> Exercise prompt
Transcribe the records in full; omit images.

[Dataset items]
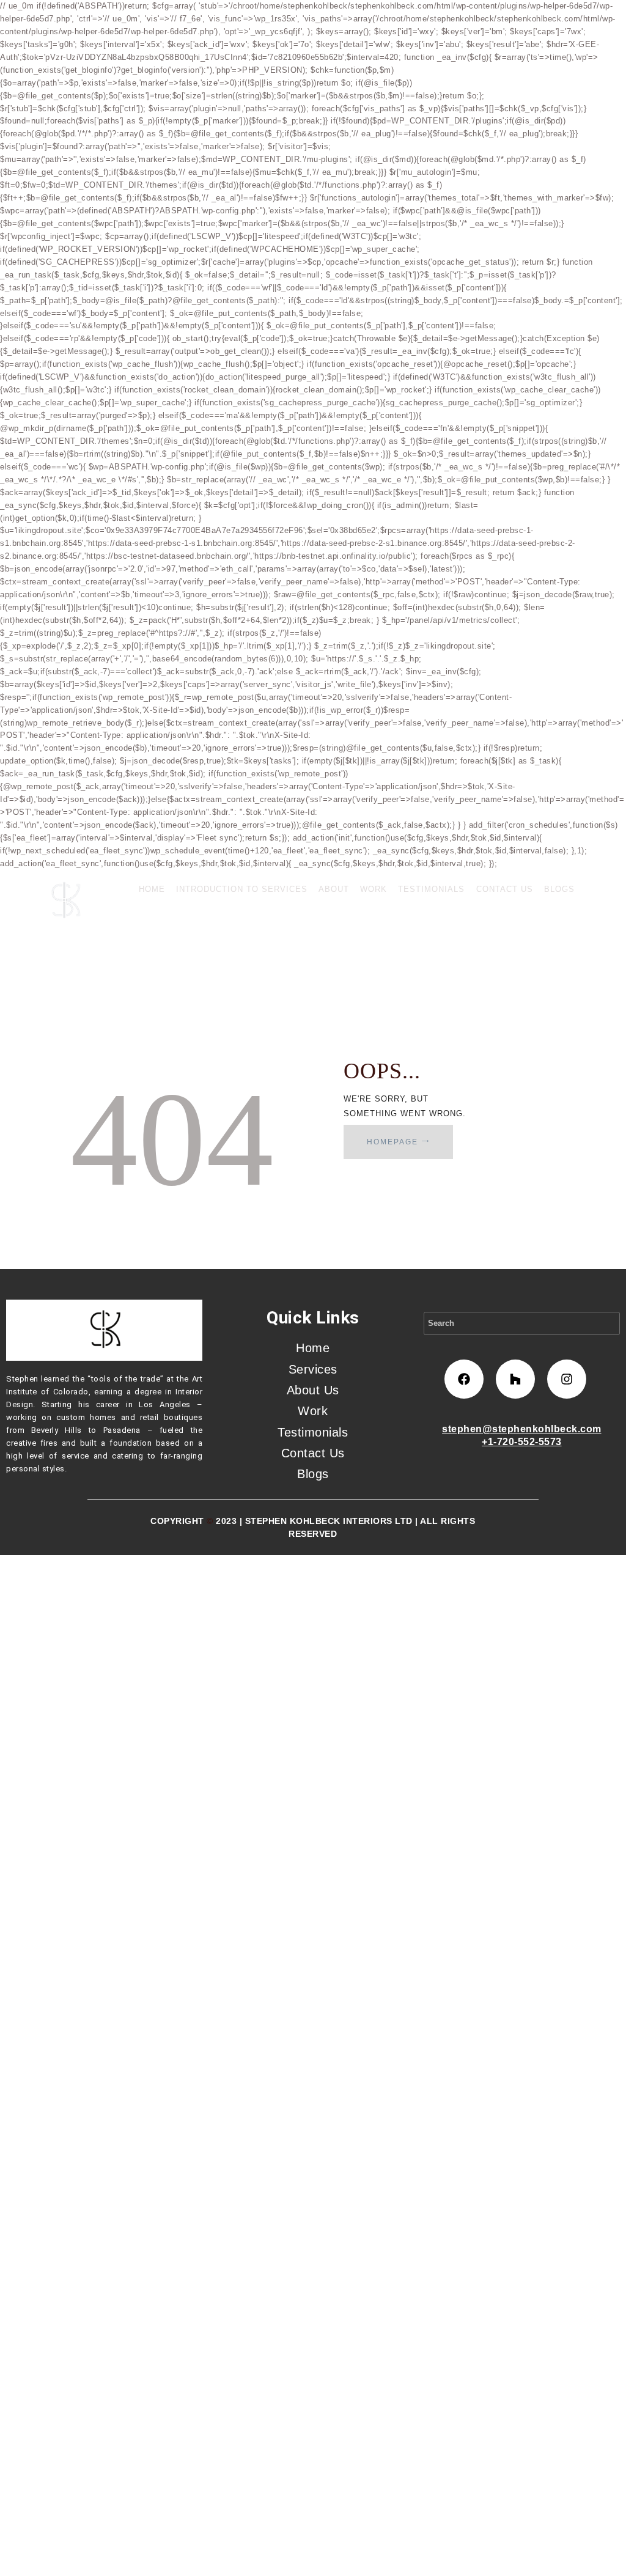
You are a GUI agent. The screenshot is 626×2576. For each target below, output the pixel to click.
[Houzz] (515, 1379)
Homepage (392, 1142)
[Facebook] (464, 1379)
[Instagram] (566, 1379)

> Final answer
You are a GUI agent. The screenshot is 626×2576. For each target below, output the pixel to click.
[Houzz] (515, 1379)
Homepage (392, 1142)
[Facebook] (464, 1379)
[Instagram] (566, 1379)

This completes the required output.